◆ **Consignes**:
1) Relevez les étapes du travail des œuvres en bronze que nomme le texte sur la Fonderie des cyclopes.
2) Indiquez si chacune des affirmations suivantes concorde avec le texte sur la Fonderie des cyclopes : (a) la fonderie utilise un four électrique ; (b) les ateliers se situent à l'avant du bâtiment ; (c) la fonderie est éloignée du centre de Mérignac. Justifiez chaque réponse par une citation.
3) Donnez la suite du texte sur la Fonderie des cyclopes, à partir de la question sur laquelle il se termine.

◆ **Texte du document**:
· · · ·
Le bronze au service de l'art
À Mérignac, près de Bordeaux, des fondeurs reproduisent les créations confiées par des artistes.
La visite des ateliers de la Fonderie des cyclopes, labellisée Entreprise du Patrimoine vivant, permet de connaître le travail minutieux de moulage, fonte et polissage des œuvres imaginées par les artistes et réalisées en bronze.
La fonderie est proche du centre de Mérignac, près de la station du tram A, arrêt Pierre Mendès-France. L’aspect extérieur est celui d’une maison. Les ateliers se trouvent à l’arrière, sur une grande profondeur, éclairés par le toit. Pas de grande cheminée mais un four électrique. Un artiste, arrivé spécialement de la Côte d’Azur, examine l’avancement de sa commande.
— L’Observatoire : Pourquoi avoir choisi ce nom, Fonderie des cyclopes ?
· · · ·
◆ **Extrait des données**:
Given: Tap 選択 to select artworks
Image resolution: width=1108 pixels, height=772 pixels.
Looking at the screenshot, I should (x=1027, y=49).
· · · ·
◆ **Corrigés**:
1) moulage ; fonte ; polissage

2)
(a) Oui : « Pas de grande cheminée mais un four électrique. »
(b) Non : « Les ateliers se trouvent à l’arrière, sur une grande profondeur, éclairés par le toit. »
(c) Non : « La fonderie est proche du centre de Mérignac, près de la station du tram A, arrêt Pierre Mendès-France. »

3)
— Le directeur de l’entreprise : Dans la mythologie, les cyclopes forgerons sont d’habiles techniciens au service du Dieu. Ici, nous sommes au service des artistes qui nous confient leurs œuvres. Le but de cette entreprise est de reproduire l’objet en terre cuite, modelé par un artiste. La terre peut casser, donc il faut réaliser cette œuvre à l’identique, en bronze, ce qui lui donnera de la solidité et de la valeur. La première étape est le moulage.
— Comment faites-vous les moulages ?
— Il ne faut pas détériorer l’objet du créateur. Lorsqu’on pose sa main bien à plat, sur du sable mouillé, on obtient l’empreinte en creux, dans le sable. On fait de même pour un objet. C’est le moulage au sable, un sable de fonderie, réfractaire, qui garde la forme, en creux, après qu’il ait subi l’empreinte. Il suffit alors de couler du bronze dans la cavité. Cette technique peut être utilisée pour reproduire des grilles ouvragées qui nécessitent beaucoup de travail de ferronnerie. On prend un seul élément, on le reproduit par moulage en de nombreux exemplaires. Puis on soude les éléments les uns aux autres.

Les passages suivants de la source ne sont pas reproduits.